A summary of the morphometric classifier.

(a) Example lobed leaf. (b) Silhouette with local maxima in orange, minima in blue and reference point in green. (c) Graph of distances of each contour point to the reference point. Local maxima shown in orange, minima in blue.

Random walk constraints.

The only type of selection we apply during the walk is stabilising selection for physically plausible leaves. See fig. S2 for examples of rejected leaves. Weight difference (fig. S2a) ensures that the midvein and petiole are roughly in line with the centre of mass of the leaf. Leaf width (fig. S2b) ensures that leaves which stop growing after the first few stages of the model simulation are rejected. Veins outside lamina (fig. S2c) prevents leaves forming whose veins grow outside the lamina. Veins width (fig. S2d) and Veins area (fig. S2e) ensure that leaves that generate without adequate vasculature are rejected. Overlapping margin (fig. S2f) rejects leaves with ingrown margins. Error or timeout – some parameter combinations result in the simulation exiting unexpectedly or taking a very long time to complete, posing an additional constraint.

The number of taxa in each shape category for each labelled tree used in our inference.

Columns with multiple shape categories (e.g. ld) represent taxa which could fit into any of the listed categories.

Further details of transition rates from phylogenies and simulations.

(a) Net normalsied transition rates between the 4 leaf shape categories, inferred from both simulation and phylogeny. (Top row) Arrow thickness and direction represents the mean net normalised transition rate between each pair of leaf shape categories. Black arrows represent transitions where the 0 does not fall within an equal-tailed 95% credible interval for the net normalised posterior, and grey where it does. (Bottom row) Posterior distributions for the net normalised rate of all transitions. Solid bars indicate the mean. The net rate is calculated by subtracting the transition given by the dashed arrow from the transition given by the solid arrow in the x-axis labels. (b) Normalised transition rates between different leaf shapes, inferred from both in-silico mutagenesis (left of dashed line) and phylogeny (right of dashed line). Each subplot represents a different transition, from the shape shown on the vertical figure axis to the shape shown on the horizontal figure axis. These rates were normalised by dividing by the mean transition rate estimate within each dataset (eq. (6)).

Comparing in-silico mutagenesis and phylogeny for the probability of each shape transition over time, separated out by starting shape.

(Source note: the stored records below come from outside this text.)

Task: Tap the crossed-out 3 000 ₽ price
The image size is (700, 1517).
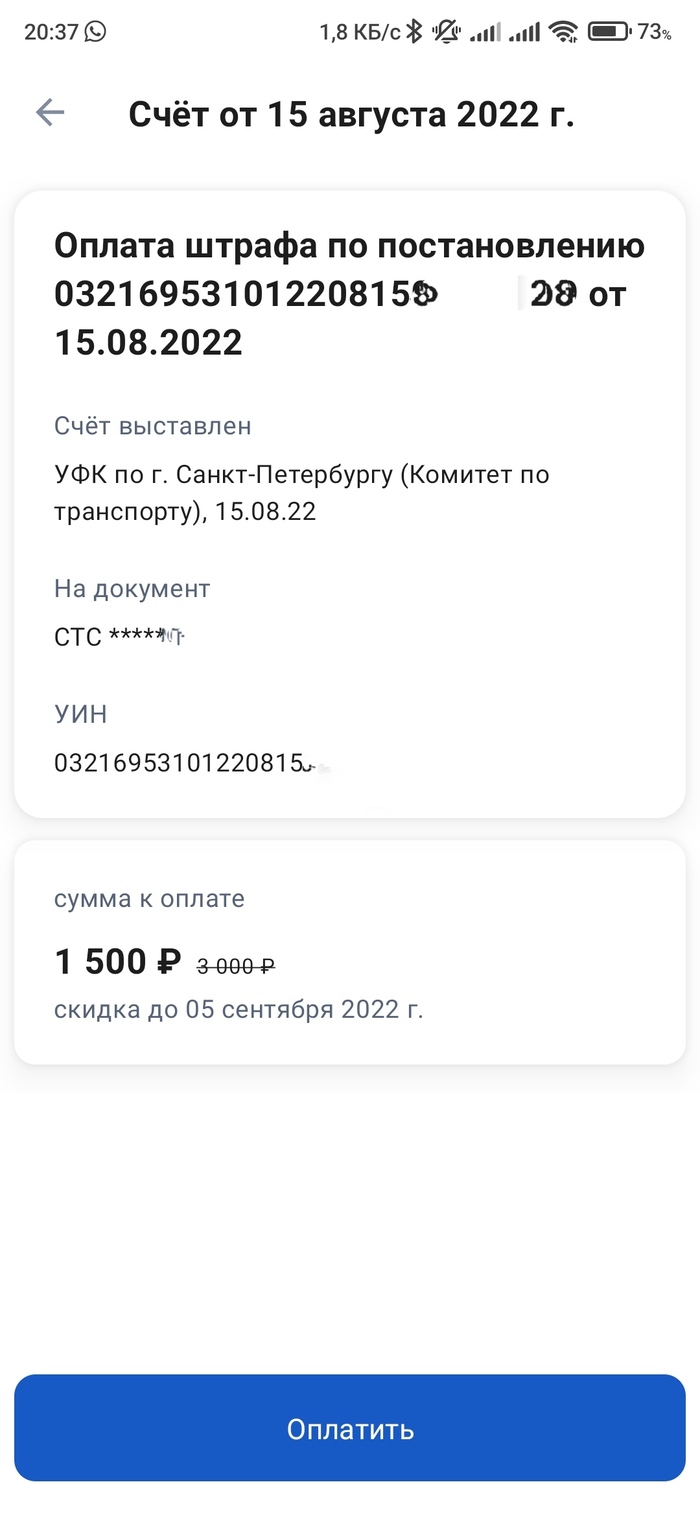Action: click(x=236, y=966)
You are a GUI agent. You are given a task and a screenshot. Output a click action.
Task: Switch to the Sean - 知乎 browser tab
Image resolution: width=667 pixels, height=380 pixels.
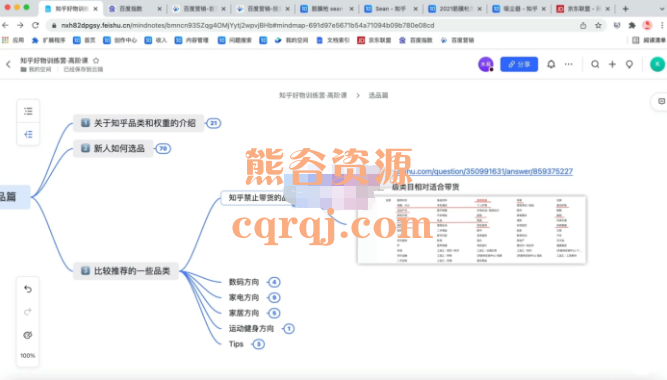click(390, 9)
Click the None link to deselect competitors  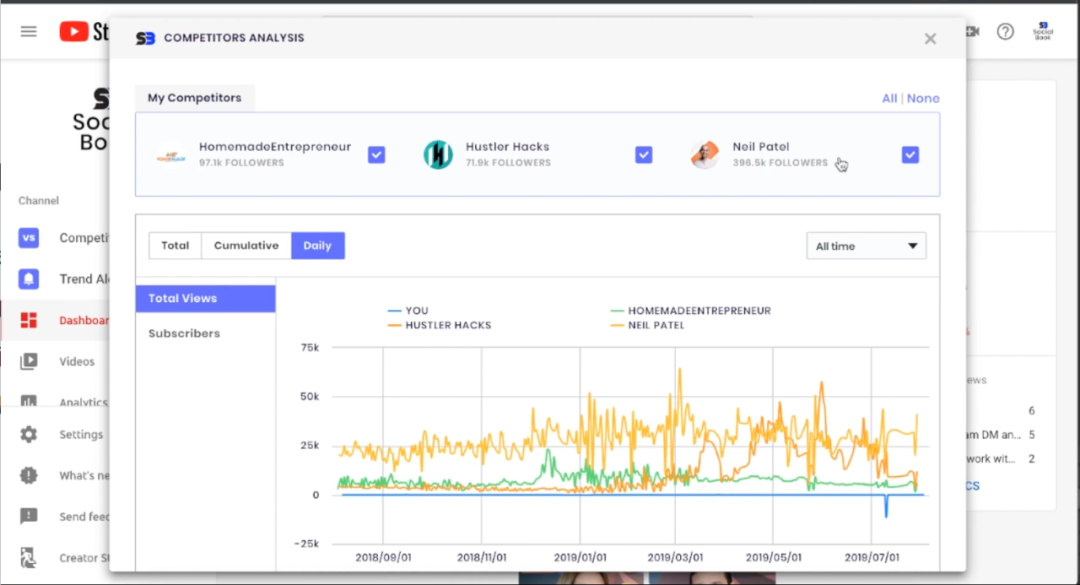pyautogui.click(x=923, y=98)
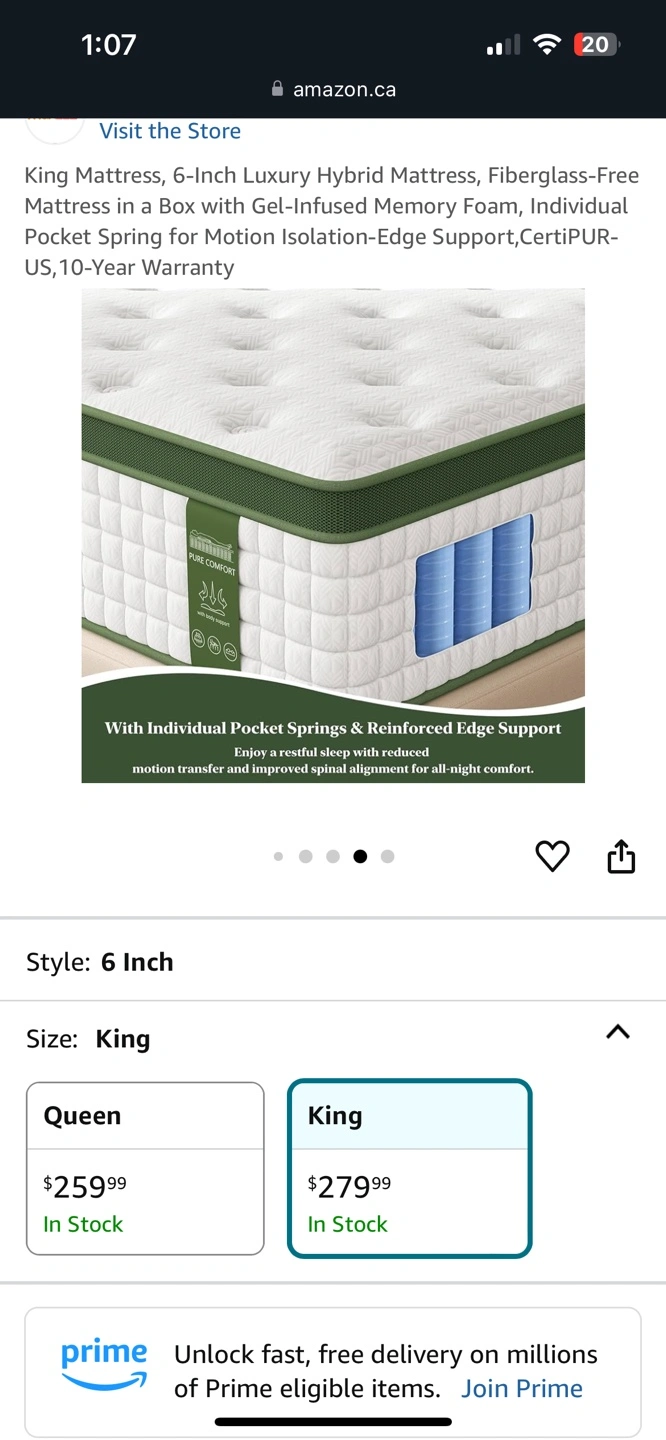Tap the Join Prime link
This screenshot has width=666, height=1440.
(x=522, y=1388)
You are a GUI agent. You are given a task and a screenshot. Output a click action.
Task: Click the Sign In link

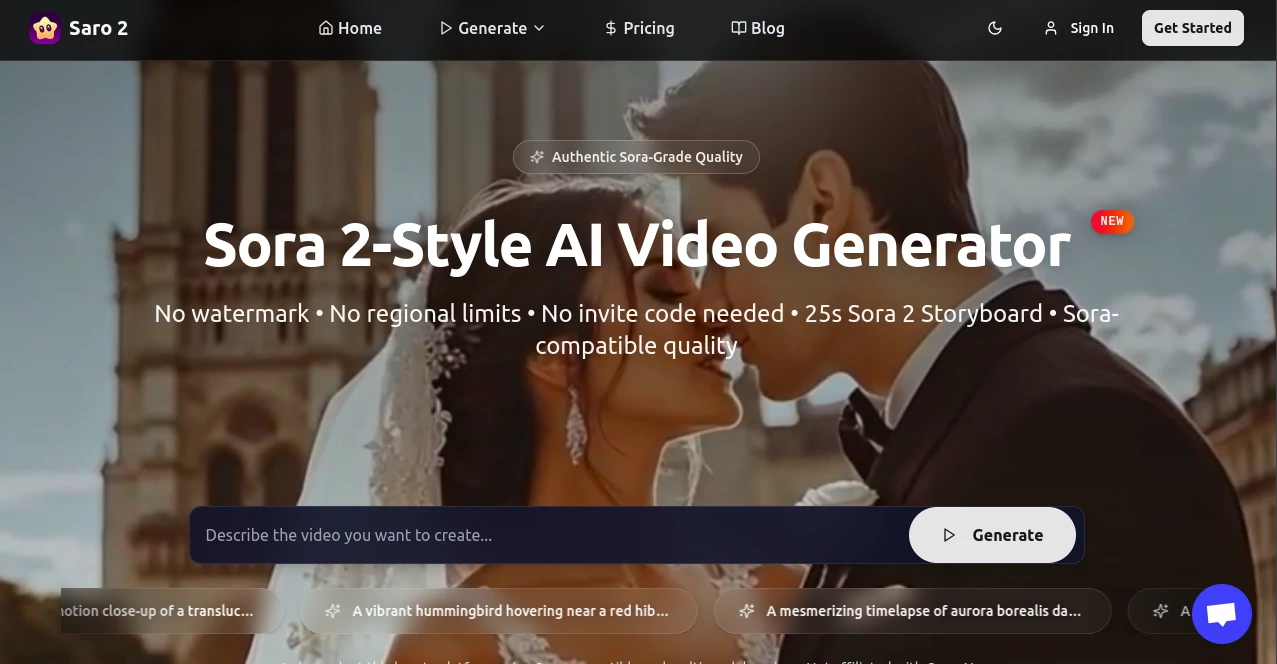[x=1092, y=28]

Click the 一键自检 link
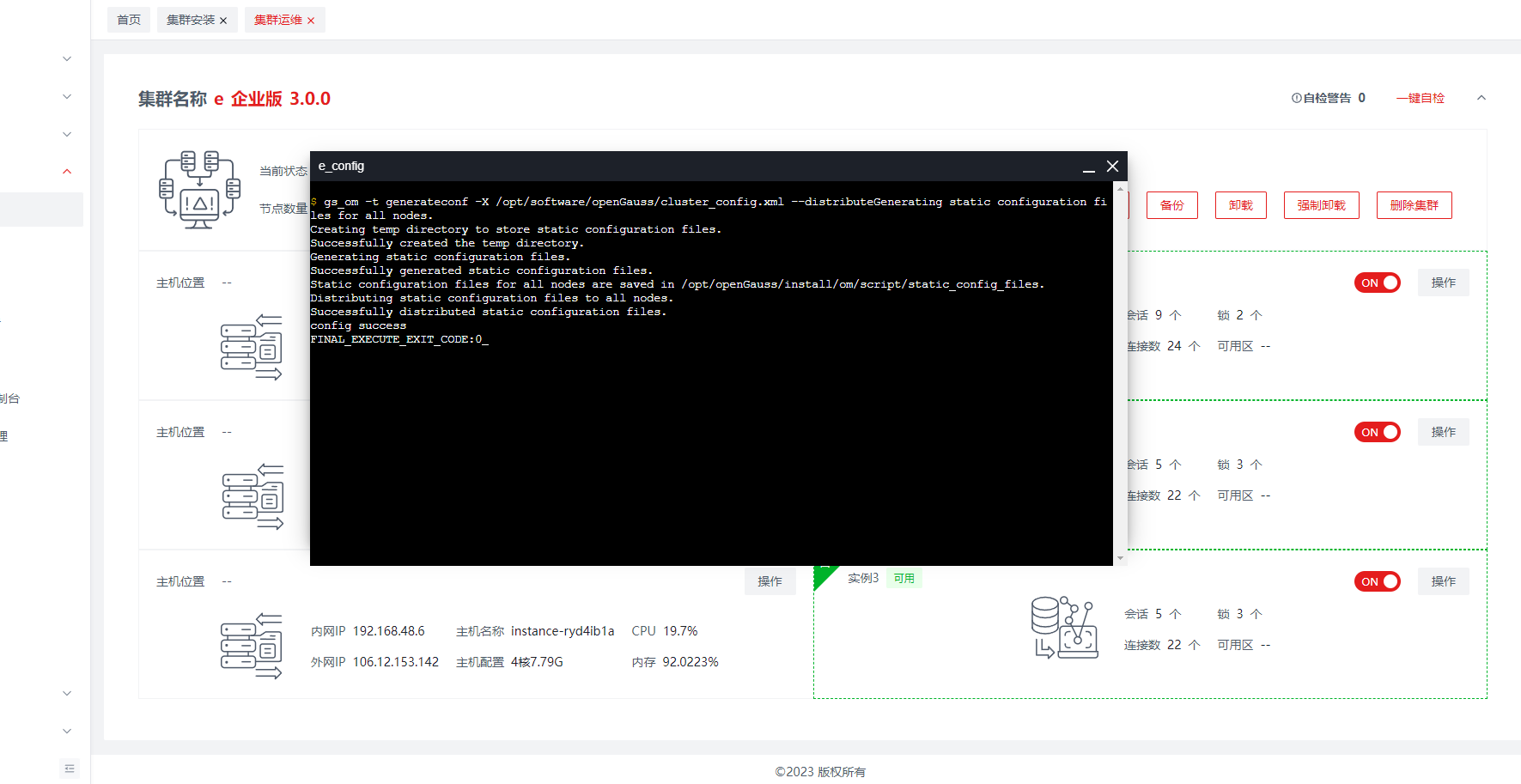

The column header gives the initial shape and the line colour gives the final shape. (Top row) The dashed line represents the proportion of walks from each unique initial leaf (fig. S1), averaged over all initial leaves in each state. The error bands represents ± 1.96× standard error for this average. The solid lines represents the CTMC model fit (MLE) to the output of the random walks. The vertical, grey, dashed line represents the estimated simulation step that is equivalent to t = 200 Myr for the phylogeny CTMC. This is calculated as described in fig. 3, and is also the simulation x-limit in fig. 3. We show all 320 simulation steps here for a more detailed summary of the simulation trajectories. (Bottom row) The predicted transition probabilities given by the CTMC model fit to the labelled Zuntini et al. [38] genus tree (fig. S3). The solid line represents the MLE fit and the errors are inferred from MCMC posteriors via Monte-Carlo error propagation (N = 500) as per fig. 3. Note the good qualitative agreement between the dynamics between the phylogenies and the simulations, especially for the (blue) data related to transitions to/from unlobed leaves.

The nearest neighbour graph of parameter PCA space for each shape category highlights how the unlobed space is the most connected, followed by dissected, lobed and then compound.

Complex leaves subdivide into many more connected components than unlobed. The number of nearest neighbours used is 6. Colours highlight different connected components, however, since the number of unique colours is only 10, this under represents the true number of connected components for lobed, dissected and compound. Thus, the colours here are intended only as a visual guide.